The Scotsman: All eyes on Shell as results are unveiled
BY JAMES ASHTON
DEPUTY CITY EDITOR
Monday 2nd February 04
SIR Philip Watts will face one of the toughest weeks of his two-and-a-half year tenure at the helm of oil giant Royal Dutch/Shell when he meets shareholders and the media on results day this Thursday.
Watts must explain to investors why the giant Anglo-Dutch group decided earlier this month to cut the estimate of its proven petroleum reserves by 20 per cent, a move which wiped more than £8 billion off the value of its twin share listing.

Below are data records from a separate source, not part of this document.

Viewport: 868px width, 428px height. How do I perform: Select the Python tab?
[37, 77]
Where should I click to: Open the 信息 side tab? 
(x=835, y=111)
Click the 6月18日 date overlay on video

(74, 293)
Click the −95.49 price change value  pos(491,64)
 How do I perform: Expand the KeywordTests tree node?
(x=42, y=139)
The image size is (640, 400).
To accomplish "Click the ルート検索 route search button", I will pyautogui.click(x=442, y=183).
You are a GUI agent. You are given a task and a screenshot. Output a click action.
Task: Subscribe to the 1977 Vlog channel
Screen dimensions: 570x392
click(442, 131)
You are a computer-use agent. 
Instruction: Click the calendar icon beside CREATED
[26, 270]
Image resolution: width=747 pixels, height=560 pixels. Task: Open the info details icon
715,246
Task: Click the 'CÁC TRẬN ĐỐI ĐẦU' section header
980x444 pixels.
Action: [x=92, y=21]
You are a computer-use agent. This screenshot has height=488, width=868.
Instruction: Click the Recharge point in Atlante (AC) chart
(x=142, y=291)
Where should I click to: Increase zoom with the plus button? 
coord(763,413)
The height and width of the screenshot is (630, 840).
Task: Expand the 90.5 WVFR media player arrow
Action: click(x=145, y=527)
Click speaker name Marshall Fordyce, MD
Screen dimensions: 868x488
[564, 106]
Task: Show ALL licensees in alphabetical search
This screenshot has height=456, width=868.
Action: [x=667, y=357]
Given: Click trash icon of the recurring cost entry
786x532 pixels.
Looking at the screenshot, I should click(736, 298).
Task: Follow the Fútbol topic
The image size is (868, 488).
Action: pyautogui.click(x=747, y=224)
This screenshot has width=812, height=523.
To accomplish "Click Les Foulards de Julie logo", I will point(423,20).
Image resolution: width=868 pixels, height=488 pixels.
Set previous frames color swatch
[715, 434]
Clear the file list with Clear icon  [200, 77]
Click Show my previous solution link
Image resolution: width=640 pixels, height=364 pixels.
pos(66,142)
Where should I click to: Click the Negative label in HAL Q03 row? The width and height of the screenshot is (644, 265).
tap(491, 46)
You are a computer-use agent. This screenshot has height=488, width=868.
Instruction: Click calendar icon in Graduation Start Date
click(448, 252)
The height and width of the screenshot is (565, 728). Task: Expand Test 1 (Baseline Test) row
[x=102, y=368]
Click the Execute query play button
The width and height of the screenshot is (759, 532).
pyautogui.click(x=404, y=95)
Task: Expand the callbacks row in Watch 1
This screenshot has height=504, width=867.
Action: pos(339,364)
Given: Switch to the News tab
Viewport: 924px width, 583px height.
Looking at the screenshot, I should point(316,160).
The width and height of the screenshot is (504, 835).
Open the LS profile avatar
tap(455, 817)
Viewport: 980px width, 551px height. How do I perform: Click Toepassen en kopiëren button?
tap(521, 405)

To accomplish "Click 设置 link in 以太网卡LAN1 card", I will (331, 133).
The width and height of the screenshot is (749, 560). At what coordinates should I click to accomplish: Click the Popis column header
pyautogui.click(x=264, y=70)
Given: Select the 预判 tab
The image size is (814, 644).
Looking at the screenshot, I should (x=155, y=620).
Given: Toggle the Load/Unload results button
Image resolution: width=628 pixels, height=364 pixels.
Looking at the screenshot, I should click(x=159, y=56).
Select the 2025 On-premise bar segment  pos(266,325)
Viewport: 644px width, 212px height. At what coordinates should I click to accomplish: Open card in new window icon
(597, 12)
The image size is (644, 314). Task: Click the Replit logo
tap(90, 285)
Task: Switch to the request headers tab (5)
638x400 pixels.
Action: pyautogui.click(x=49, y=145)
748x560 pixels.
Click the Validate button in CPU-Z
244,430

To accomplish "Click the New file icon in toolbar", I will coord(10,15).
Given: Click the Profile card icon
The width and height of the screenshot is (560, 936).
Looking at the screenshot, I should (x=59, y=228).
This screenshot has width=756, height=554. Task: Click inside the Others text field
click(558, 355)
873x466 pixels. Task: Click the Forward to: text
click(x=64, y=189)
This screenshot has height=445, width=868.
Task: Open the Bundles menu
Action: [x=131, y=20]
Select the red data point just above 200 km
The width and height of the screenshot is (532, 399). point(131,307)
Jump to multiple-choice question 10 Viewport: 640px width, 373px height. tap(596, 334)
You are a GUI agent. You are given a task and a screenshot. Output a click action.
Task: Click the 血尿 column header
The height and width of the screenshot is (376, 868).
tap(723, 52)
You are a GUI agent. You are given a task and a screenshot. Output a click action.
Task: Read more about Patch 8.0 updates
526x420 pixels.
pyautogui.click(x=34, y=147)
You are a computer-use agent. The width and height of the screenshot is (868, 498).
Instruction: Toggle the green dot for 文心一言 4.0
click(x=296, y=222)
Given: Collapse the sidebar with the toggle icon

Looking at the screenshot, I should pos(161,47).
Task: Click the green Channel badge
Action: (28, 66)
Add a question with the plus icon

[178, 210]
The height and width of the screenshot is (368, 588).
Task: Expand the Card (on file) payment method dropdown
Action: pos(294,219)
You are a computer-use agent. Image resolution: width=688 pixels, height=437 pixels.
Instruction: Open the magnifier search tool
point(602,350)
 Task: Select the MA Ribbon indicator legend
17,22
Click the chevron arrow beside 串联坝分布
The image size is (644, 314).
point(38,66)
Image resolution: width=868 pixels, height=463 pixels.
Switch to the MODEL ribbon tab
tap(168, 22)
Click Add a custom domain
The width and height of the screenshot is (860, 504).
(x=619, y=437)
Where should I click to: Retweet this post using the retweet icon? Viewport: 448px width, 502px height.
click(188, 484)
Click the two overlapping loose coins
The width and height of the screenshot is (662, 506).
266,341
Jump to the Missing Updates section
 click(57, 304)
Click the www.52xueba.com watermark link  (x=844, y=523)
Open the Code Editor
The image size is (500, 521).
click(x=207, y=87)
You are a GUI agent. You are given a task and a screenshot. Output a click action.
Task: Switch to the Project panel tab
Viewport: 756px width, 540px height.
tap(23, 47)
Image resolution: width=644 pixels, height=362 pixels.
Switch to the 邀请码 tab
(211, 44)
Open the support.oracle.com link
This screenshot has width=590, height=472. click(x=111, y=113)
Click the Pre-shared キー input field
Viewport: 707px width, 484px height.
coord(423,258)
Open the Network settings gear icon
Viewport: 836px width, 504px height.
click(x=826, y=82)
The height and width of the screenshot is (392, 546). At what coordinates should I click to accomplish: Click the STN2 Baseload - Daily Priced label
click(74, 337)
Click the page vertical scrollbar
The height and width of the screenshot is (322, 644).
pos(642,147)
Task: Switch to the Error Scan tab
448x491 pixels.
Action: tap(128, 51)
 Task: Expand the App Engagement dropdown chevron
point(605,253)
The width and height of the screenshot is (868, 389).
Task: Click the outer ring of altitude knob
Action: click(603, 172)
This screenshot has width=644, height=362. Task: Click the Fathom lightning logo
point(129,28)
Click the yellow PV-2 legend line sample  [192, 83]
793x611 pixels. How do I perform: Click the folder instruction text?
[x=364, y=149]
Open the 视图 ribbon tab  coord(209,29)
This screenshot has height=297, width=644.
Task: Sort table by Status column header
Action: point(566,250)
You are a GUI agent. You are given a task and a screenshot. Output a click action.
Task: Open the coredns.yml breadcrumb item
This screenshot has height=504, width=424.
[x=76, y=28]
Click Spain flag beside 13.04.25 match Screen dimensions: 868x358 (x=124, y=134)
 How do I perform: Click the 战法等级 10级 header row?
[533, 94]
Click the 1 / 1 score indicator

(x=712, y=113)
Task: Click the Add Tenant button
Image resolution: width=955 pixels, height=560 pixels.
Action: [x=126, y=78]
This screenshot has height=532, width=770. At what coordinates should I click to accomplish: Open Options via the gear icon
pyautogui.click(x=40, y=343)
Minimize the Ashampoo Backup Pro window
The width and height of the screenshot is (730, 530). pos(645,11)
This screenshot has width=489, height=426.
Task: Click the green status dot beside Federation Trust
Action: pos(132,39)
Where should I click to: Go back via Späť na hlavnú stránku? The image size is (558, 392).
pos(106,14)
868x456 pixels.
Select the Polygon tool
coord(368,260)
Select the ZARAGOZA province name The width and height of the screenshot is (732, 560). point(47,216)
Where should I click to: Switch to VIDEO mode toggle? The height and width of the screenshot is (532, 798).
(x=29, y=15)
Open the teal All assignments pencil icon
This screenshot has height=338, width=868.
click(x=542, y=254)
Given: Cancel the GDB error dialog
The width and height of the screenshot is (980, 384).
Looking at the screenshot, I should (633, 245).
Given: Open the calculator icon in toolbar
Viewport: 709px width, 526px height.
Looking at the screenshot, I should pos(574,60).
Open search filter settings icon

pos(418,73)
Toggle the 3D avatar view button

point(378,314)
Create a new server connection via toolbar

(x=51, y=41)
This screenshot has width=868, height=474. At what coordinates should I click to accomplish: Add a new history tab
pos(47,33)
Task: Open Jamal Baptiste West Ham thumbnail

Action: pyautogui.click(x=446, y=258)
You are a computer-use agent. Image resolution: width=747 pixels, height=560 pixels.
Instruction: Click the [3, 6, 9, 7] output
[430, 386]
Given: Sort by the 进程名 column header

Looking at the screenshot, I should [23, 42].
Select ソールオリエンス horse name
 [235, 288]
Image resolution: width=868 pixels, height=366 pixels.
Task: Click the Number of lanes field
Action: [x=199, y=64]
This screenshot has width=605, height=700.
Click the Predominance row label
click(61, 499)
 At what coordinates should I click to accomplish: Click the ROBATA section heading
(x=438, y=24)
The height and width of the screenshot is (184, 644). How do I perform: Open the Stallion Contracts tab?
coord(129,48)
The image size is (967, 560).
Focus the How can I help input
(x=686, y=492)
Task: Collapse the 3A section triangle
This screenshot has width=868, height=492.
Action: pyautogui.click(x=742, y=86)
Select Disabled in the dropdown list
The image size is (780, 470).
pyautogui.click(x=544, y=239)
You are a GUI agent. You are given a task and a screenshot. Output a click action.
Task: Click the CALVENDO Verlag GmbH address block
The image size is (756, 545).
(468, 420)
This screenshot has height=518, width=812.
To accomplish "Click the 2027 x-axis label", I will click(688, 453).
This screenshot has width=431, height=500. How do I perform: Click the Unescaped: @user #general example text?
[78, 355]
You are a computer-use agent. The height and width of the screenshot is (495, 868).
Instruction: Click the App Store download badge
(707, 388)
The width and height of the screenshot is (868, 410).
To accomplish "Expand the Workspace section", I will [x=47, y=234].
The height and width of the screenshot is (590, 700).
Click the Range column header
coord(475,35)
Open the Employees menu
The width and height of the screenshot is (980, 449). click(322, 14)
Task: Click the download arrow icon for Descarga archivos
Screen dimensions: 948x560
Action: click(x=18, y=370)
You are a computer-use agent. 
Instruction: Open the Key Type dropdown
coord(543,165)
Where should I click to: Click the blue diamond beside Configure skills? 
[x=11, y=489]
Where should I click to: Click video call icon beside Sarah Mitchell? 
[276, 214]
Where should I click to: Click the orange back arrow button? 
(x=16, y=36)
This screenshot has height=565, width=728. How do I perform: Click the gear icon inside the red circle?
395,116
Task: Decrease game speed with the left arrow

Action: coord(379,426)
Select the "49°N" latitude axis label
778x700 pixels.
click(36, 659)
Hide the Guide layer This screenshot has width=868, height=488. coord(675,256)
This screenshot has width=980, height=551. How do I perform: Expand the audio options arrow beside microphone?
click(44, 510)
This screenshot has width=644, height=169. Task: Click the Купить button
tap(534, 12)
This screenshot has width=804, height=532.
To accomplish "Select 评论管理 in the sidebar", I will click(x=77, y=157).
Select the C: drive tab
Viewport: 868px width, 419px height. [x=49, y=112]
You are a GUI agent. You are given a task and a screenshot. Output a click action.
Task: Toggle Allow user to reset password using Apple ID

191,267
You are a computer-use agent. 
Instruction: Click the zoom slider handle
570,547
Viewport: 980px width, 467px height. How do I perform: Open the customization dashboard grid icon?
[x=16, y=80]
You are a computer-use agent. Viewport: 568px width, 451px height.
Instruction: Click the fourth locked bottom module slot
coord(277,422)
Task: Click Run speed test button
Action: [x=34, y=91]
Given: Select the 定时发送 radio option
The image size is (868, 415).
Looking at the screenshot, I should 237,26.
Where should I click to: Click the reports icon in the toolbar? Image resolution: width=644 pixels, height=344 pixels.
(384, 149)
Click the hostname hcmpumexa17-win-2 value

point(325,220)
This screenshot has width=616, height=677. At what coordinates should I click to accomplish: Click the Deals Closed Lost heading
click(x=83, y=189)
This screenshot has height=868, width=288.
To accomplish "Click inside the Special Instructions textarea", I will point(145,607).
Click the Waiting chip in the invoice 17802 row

His decision not to take part in a telephone briefing after the announcement on 9 January enraged many shareholders.
The chairman of the committee of managing directors has since promised to be "at the forefront" of this week’s presentation, but this is unlikely to stop institutions from calling for a restructuring of Shell’s unwieldy executive structure.
Watts told staff recently that resignation was not on the agenda, but nobody in the company is more closely linked to the over-optimistic bookings, which took place between 1996 and 2001. For most of that period, Watts was running the company’s core exploration and production division.
Peter Hitchens, an analyst at broker Cheuvreux, said: "Shell looks like the accident prone one, the clumsy one of the pack. Watts is going to face a real grilling on Thursday."
Bryan Johnston, a director at private client investment manager Bell Lawrie White, added: "With the crude price still at around $30 surely there must be some good news in the pipeline?"
The group is expected to report a 3 per cent drop in production growth when it posts full year and fourth quarter results. A further US$100 million (£55 million) of operational charges are set to dampen benefits arising from a strong operating environment.
Shell is predicted to report full-year and fourth quarter profits of $2.83bn (£1.55bn), against $2.78bn (£1.52bn) last time.